§ **Exercise objective**
Leave the images out and repeat the data exactly as given.

§ **Extracted entries**
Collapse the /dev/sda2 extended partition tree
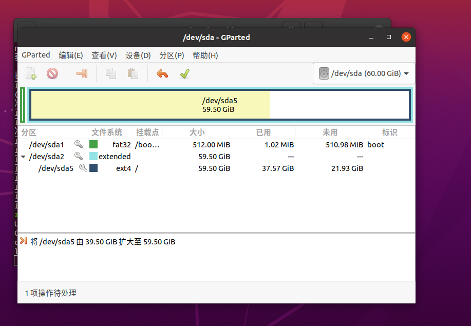Image resolution: width=471 pixels, height=326 pixels. (23, 157)
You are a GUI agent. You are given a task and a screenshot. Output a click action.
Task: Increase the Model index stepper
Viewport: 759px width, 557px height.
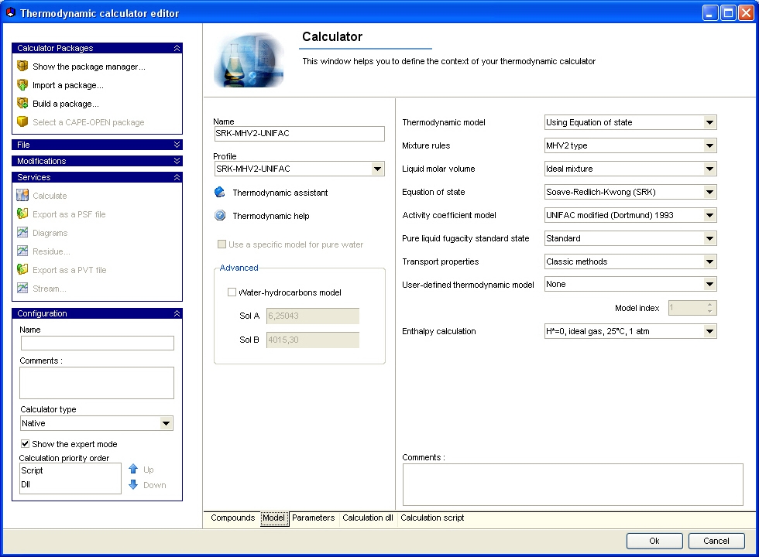709,305
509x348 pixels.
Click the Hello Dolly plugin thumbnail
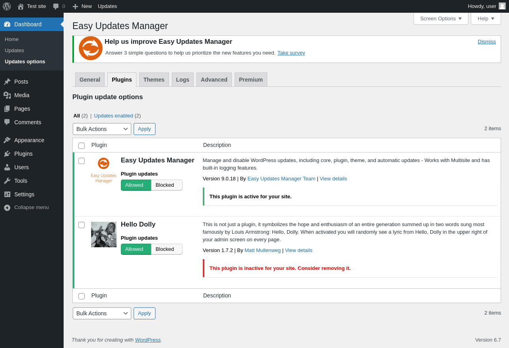[104, 235]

§ **Completed exercise**
Collapse the /dev/sda2 extended partition tree
Image resolution: width=471 pixels, height=326 pixels. (23, 157)
You are a GUI agent. You are given a task and a screenshot. Output a click action.
Task: Increase the Model index stepper
Viewport: 759px width, 557px height.
709,305
509x348 pixels.
Click the Hello Dolly plugin thumbnail
[104, 235]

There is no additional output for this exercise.